━━━ Information supplied ━━━

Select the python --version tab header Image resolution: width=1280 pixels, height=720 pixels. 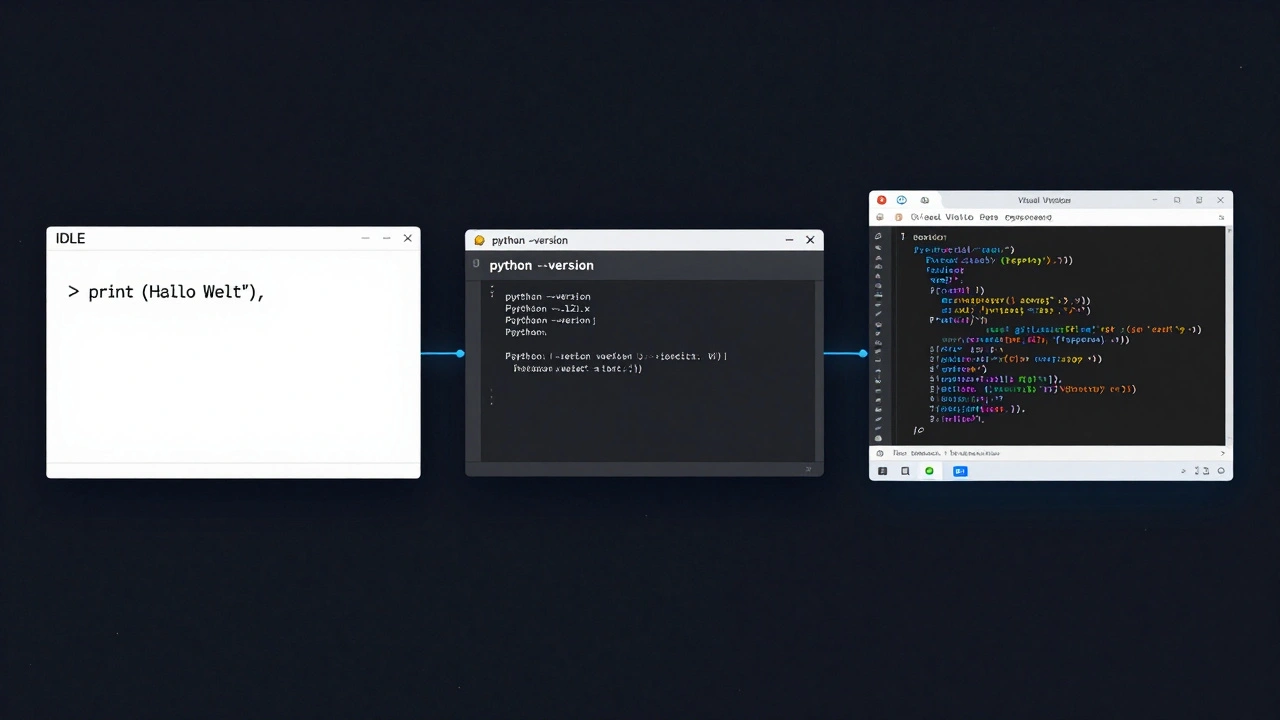click(541, 265)
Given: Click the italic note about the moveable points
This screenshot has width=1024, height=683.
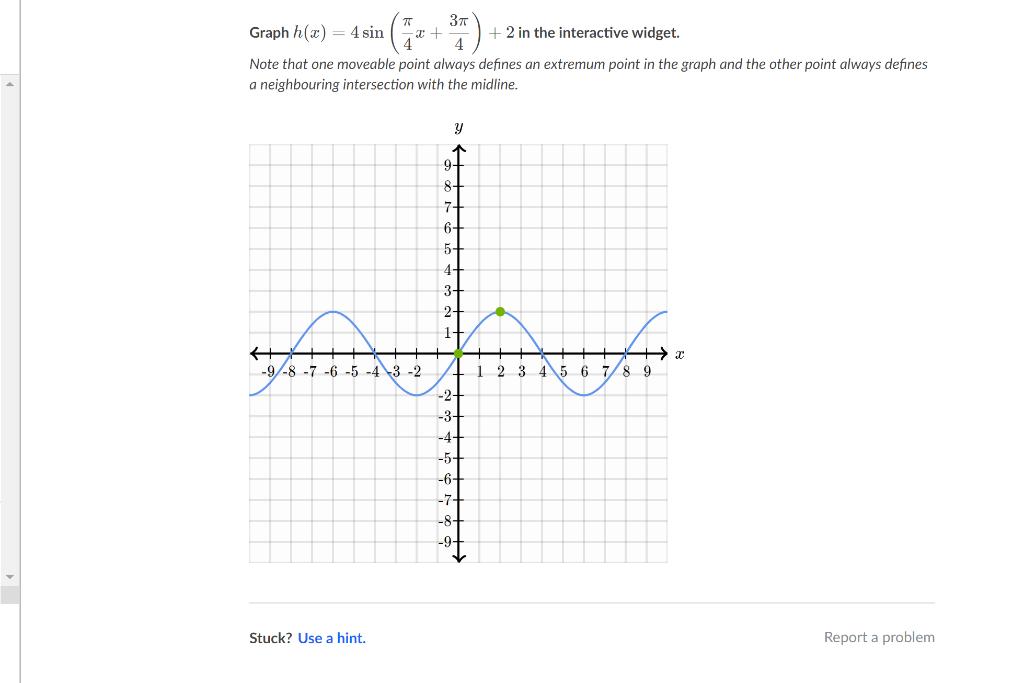Looking at the screenshot, I should tap(588, 74).
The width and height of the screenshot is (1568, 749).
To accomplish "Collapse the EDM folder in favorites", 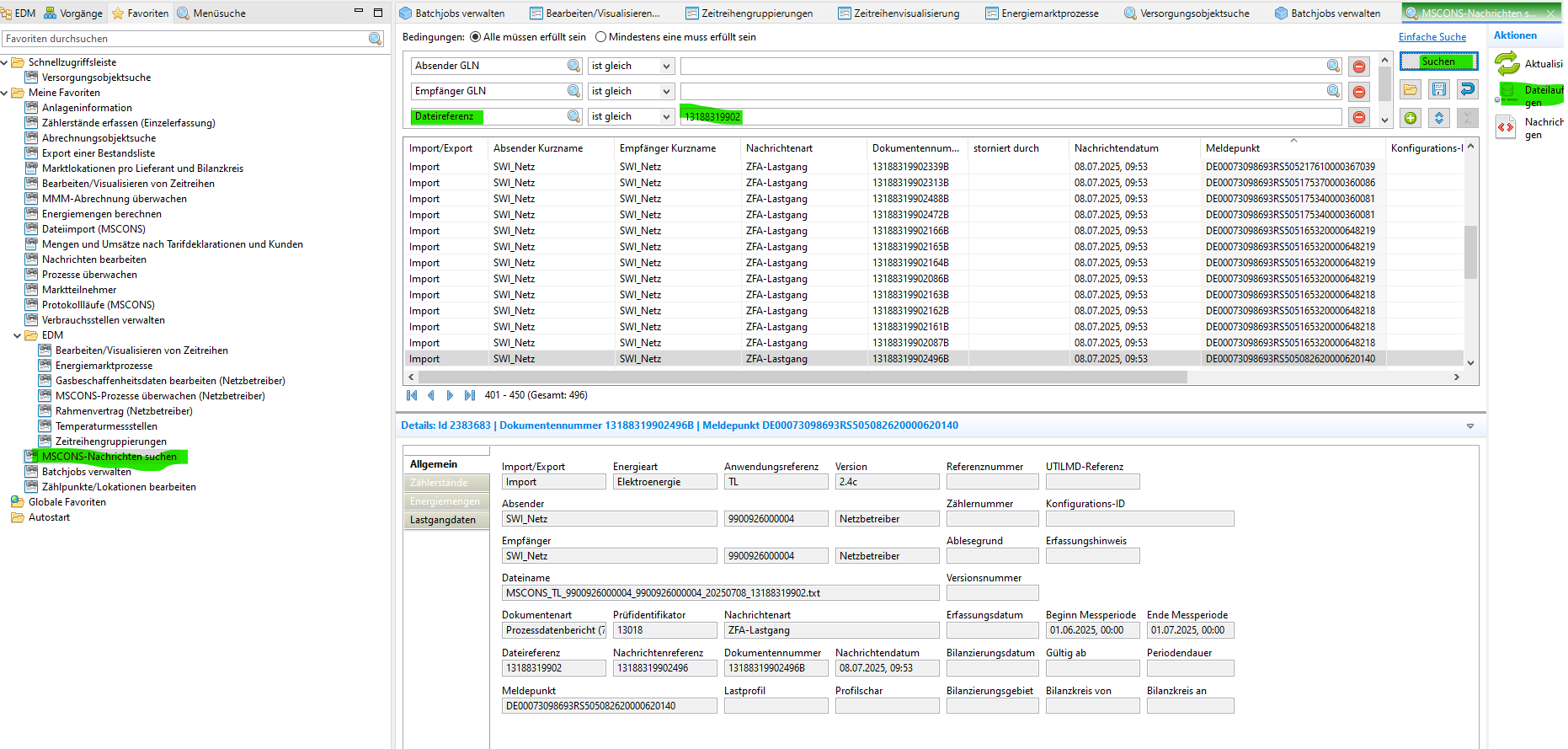I will point(18,335).
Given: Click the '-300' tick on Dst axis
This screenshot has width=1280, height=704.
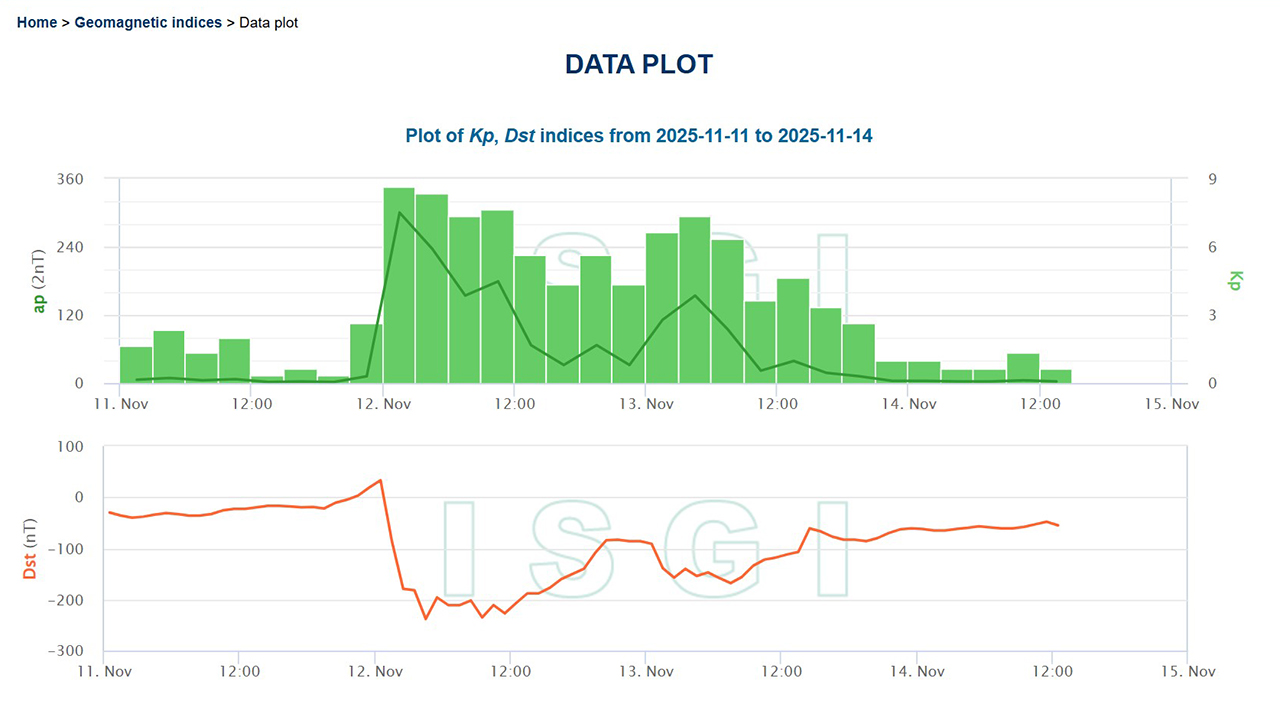Looking at the screenshot, I should 64,651.
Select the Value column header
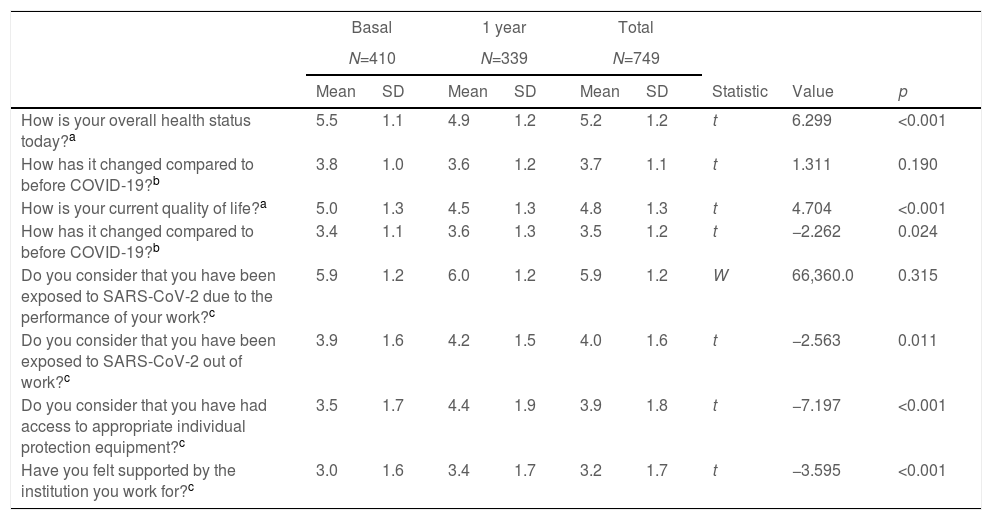Image resolution: width=992 pixels, height=520 pixels. click(812, 92)
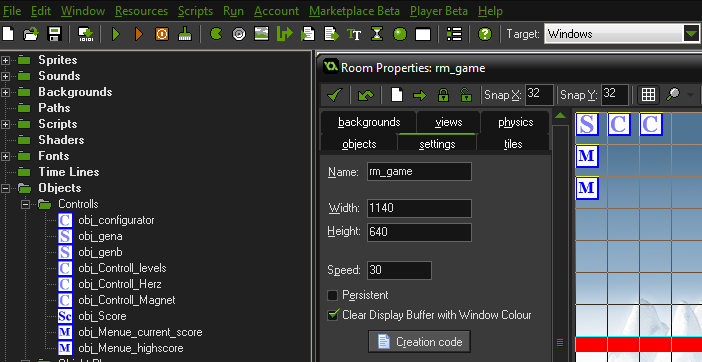Expand the Sprites folder in resource tree

coord(5,60)
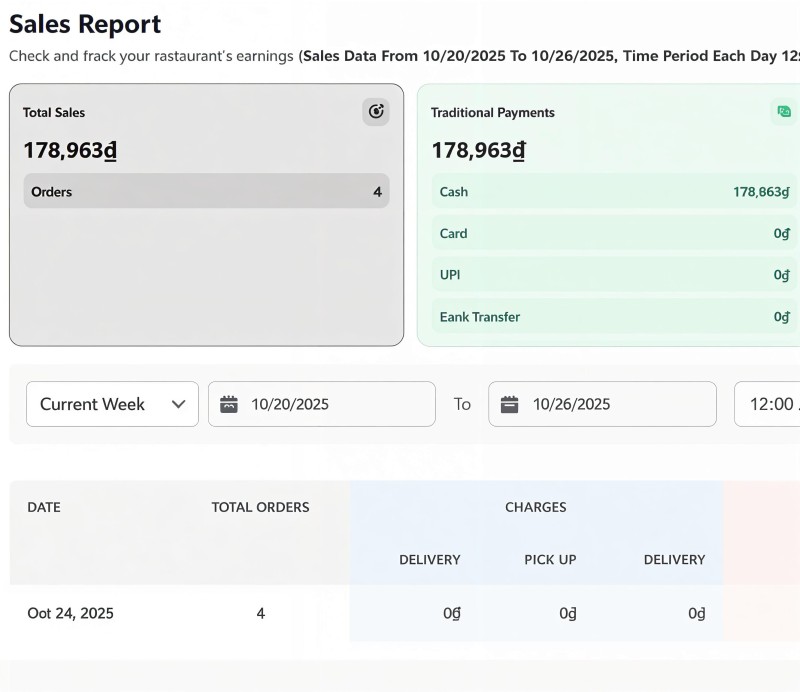This screenshot has width=800, height=692.
Task: Select the Orders count on Total Sales card
Action: coord(206,190)
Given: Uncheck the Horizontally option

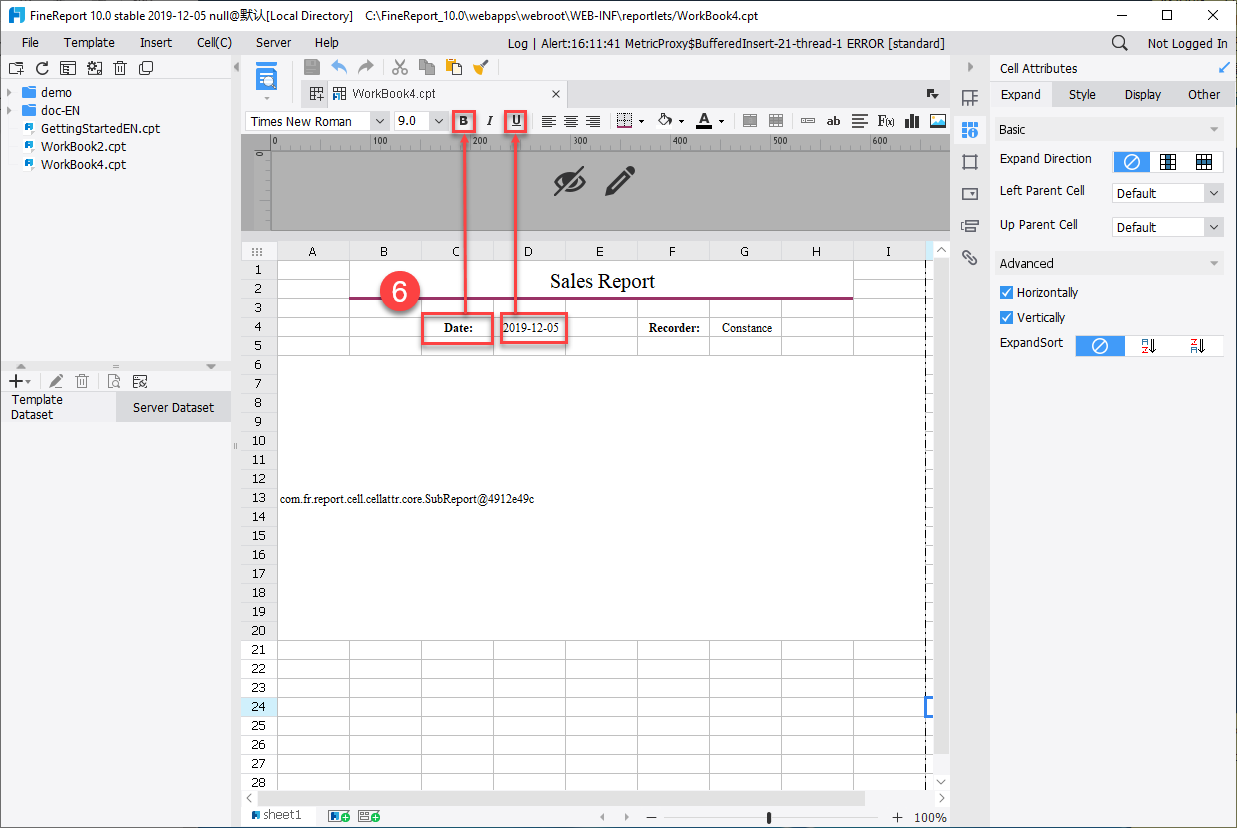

━━━

• **Your goal**
Leave out the pictures, and retype exactly the lines from the one containing "Select the Value column header" through the last line of the data above, no more and no less.

• **Solution for this exercise**
Select the Value column header
Image resolution: width=992 pixels, height=520 pixels. click(812, 92)
Expand the Sprites folder in resource tree

coord(5,60)
This screenshot has width=800, height=692.
Task: Select the Orders count on Total Sales card
Action: coord(206,190)
Given: Uncheck the Horizontally option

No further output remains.